INFORMATION SUPPLIED |
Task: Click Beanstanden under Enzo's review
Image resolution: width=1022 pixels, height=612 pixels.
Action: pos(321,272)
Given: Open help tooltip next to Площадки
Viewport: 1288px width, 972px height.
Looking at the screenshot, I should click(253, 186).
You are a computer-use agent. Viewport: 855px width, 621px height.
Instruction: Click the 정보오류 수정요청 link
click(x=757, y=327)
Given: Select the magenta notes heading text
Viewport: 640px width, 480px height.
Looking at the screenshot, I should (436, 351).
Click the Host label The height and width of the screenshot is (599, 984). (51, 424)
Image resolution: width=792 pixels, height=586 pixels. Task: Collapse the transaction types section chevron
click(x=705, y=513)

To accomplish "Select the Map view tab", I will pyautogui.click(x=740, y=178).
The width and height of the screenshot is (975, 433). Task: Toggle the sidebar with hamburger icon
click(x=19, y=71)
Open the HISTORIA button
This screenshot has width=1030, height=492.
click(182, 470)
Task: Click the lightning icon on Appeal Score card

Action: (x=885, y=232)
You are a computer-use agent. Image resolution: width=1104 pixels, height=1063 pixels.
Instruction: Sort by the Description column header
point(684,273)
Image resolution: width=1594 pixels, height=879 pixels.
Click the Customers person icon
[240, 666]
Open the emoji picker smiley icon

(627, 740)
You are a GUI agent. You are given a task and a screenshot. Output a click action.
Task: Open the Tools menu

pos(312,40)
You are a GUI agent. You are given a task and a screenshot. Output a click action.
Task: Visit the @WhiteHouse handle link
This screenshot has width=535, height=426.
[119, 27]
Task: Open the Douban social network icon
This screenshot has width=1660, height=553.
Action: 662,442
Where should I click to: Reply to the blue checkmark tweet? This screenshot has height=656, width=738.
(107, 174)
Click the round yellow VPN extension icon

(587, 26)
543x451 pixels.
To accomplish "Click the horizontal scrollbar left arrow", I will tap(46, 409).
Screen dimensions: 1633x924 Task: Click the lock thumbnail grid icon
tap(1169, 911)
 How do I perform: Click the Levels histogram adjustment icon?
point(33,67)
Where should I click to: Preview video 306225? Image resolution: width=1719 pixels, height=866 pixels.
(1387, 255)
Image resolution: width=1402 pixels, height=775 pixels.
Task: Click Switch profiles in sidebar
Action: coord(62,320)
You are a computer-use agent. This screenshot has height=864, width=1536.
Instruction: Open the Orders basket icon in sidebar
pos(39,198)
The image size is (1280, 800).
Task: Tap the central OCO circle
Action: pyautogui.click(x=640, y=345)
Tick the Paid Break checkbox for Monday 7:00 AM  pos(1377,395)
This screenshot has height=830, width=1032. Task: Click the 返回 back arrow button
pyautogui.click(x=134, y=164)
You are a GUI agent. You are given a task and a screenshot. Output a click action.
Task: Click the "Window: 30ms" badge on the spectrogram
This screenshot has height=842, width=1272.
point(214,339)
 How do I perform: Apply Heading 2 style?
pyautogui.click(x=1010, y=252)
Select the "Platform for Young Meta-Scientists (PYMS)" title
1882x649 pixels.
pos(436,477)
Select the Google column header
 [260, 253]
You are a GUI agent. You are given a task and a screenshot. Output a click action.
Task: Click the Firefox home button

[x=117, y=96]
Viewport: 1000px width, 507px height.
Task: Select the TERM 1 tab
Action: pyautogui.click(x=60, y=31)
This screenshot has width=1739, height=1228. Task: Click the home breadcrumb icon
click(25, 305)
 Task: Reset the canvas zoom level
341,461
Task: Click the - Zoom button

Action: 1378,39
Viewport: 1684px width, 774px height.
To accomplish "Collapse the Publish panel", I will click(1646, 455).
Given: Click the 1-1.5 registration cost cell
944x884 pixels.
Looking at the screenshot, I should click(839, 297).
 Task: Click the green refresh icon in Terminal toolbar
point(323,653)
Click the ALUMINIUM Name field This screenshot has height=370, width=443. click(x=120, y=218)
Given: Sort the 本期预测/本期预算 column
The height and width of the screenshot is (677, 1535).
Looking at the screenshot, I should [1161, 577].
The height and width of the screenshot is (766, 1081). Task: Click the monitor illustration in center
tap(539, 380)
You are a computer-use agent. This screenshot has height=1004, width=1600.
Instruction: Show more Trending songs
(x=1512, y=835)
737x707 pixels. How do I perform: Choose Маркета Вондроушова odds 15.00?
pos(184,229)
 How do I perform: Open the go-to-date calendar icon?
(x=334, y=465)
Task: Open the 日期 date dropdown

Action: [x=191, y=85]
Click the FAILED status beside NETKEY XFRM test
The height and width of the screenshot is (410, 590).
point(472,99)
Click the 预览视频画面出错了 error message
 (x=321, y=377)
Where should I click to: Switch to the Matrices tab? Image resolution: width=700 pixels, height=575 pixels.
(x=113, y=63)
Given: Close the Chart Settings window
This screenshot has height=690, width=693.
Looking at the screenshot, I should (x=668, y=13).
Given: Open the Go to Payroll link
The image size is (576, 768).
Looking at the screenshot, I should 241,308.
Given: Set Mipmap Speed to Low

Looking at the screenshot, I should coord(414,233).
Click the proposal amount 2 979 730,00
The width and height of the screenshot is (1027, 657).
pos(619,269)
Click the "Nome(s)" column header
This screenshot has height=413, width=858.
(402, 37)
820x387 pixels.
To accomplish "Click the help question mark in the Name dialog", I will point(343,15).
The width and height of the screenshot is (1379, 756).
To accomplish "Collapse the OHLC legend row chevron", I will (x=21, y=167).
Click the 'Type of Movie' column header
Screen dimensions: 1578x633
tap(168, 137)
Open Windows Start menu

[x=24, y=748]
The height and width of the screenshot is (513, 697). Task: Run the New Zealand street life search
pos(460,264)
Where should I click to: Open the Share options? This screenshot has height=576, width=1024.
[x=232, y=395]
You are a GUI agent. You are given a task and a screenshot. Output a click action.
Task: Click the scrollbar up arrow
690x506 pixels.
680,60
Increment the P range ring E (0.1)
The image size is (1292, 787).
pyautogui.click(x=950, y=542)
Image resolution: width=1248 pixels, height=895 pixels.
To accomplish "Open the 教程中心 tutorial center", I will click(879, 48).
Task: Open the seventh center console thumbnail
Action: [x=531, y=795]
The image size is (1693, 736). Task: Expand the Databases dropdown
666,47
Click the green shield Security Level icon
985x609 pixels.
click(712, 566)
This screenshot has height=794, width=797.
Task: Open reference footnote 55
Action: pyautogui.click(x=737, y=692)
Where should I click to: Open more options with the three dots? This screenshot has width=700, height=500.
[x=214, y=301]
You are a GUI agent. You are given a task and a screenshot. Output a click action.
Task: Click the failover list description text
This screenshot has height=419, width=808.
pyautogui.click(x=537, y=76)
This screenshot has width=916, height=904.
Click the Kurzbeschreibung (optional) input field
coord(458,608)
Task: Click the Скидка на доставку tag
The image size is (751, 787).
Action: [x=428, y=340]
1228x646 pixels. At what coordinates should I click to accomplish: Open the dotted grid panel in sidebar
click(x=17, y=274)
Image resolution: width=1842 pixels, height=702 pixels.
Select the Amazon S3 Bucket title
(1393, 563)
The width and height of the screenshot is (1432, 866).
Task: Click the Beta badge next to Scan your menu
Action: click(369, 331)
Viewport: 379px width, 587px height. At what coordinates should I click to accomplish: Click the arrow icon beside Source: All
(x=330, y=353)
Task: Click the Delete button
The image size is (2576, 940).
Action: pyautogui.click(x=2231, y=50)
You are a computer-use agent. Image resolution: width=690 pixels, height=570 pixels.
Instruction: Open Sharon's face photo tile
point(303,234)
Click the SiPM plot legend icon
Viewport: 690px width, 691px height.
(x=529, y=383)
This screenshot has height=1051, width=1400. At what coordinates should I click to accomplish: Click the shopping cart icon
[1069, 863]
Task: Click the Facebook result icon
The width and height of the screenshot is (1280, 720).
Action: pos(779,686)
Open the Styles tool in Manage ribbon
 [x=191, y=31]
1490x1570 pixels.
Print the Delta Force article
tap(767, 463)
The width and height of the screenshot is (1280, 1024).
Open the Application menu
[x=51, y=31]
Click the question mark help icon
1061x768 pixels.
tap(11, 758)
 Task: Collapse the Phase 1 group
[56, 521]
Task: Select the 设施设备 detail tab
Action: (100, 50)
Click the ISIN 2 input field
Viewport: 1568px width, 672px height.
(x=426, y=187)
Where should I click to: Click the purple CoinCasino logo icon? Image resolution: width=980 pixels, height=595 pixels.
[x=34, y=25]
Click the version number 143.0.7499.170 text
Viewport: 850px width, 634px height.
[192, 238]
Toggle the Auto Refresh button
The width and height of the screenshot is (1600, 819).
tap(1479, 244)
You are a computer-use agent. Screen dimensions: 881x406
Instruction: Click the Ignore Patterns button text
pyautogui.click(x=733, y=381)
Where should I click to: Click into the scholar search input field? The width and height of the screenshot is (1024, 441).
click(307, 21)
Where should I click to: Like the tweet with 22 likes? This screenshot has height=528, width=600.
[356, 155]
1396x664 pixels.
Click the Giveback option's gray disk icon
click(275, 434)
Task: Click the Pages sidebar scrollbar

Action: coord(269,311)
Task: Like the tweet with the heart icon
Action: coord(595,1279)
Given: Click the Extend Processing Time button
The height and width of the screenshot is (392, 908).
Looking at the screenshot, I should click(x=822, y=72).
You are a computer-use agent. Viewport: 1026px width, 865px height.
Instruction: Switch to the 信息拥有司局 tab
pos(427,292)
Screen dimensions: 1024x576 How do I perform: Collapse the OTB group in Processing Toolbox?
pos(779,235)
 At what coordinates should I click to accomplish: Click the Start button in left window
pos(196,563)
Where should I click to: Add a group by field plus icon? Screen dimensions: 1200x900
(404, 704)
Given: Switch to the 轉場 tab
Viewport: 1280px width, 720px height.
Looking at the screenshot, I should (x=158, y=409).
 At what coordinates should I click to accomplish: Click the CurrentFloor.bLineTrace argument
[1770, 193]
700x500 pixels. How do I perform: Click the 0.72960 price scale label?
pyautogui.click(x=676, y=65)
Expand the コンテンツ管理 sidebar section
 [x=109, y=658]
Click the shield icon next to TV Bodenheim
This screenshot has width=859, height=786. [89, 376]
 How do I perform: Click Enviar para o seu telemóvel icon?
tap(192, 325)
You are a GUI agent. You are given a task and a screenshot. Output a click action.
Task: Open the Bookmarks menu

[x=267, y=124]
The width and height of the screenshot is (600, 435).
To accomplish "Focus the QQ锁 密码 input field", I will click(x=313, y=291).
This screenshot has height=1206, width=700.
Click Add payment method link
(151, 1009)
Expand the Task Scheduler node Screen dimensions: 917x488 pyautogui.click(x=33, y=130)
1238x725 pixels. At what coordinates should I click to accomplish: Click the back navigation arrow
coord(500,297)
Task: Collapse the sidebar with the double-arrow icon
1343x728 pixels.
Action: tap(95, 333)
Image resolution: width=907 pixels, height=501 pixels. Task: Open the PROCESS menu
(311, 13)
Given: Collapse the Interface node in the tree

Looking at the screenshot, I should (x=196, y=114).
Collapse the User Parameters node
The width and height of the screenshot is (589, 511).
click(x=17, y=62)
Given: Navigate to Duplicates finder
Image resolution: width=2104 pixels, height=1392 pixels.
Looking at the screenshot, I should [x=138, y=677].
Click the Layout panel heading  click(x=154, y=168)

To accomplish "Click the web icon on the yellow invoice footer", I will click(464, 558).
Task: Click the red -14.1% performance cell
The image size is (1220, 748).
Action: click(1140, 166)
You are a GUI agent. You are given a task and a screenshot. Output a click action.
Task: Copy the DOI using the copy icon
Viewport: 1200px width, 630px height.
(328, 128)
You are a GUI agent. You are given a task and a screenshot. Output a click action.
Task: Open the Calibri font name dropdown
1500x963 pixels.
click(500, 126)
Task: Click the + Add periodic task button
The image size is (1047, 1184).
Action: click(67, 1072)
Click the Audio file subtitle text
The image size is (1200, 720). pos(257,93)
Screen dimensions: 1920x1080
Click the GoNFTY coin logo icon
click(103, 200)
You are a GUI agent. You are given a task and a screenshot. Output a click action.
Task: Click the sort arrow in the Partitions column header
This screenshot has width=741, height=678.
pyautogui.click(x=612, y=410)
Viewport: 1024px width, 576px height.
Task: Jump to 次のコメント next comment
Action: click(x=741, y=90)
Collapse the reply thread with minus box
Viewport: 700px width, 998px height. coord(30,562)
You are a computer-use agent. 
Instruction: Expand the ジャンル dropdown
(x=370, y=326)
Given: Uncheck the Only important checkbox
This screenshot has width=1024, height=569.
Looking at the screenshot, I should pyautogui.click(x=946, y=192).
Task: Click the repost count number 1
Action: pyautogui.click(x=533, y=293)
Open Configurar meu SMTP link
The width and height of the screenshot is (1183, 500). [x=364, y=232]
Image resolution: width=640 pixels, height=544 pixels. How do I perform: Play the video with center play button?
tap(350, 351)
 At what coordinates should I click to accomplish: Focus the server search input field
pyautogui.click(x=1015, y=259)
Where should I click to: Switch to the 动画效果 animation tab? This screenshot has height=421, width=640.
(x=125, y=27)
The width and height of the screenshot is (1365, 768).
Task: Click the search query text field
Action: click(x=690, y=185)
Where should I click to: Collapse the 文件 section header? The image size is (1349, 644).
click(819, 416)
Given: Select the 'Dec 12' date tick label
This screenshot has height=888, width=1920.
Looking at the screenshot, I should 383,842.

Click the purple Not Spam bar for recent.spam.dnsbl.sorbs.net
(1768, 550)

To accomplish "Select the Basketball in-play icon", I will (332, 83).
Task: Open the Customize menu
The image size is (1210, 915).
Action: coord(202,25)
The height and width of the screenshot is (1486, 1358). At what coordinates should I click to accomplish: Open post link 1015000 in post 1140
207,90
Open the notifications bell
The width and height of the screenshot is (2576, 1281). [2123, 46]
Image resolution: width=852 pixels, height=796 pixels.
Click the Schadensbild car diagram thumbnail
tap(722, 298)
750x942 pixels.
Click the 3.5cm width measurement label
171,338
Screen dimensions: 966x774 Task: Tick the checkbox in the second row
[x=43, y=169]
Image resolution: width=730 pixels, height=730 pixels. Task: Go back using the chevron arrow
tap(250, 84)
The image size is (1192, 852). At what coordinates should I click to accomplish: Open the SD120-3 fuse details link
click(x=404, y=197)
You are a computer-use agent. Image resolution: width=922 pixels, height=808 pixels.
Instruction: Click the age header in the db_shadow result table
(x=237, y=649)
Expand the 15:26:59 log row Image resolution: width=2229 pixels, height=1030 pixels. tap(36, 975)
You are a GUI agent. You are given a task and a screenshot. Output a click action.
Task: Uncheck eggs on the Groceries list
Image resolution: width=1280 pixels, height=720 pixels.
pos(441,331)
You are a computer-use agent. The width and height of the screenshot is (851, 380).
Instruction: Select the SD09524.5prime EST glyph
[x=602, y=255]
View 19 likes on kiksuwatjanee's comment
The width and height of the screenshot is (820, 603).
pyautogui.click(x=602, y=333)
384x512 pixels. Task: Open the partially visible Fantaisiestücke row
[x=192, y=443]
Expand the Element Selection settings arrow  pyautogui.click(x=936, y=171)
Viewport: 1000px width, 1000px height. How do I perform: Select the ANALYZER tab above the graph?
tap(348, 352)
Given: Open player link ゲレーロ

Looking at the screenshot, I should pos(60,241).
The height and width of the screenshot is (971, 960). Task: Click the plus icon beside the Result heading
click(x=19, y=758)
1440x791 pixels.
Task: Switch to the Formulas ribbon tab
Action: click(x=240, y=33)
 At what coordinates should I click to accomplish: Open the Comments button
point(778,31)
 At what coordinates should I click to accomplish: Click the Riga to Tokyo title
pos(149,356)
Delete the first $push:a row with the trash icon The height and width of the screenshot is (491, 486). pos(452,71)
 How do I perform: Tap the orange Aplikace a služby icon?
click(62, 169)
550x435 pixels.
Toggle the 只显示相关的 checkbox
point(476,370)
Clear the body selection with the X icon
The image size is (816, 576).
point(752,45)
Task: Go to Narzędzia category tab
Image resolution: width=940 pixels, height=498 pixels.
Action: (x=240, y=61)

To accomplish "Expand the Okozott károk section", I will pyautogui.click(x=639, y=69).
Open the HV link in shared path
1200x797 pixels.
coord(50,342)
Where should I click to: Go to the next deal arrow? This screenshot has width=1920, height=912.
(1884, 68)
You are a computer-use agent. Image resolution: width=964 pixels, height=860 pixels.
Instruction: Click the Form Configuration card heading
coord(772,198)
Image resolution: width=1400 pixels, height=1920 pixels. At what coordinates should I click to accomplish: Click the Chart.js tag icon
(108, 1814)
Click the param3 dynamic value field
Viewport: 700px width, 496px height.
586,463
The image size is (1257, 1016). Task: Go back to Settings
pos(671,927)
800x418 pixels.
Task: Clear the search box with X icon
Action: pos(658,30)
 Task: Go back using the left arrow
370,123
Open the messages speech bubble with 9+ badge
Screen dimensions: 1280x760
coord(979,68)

WHAT YOU HAVE TO DO |
Count the lines in the material above where the string "Delete" appears, then state only that count.

RESPONSE BOX |
2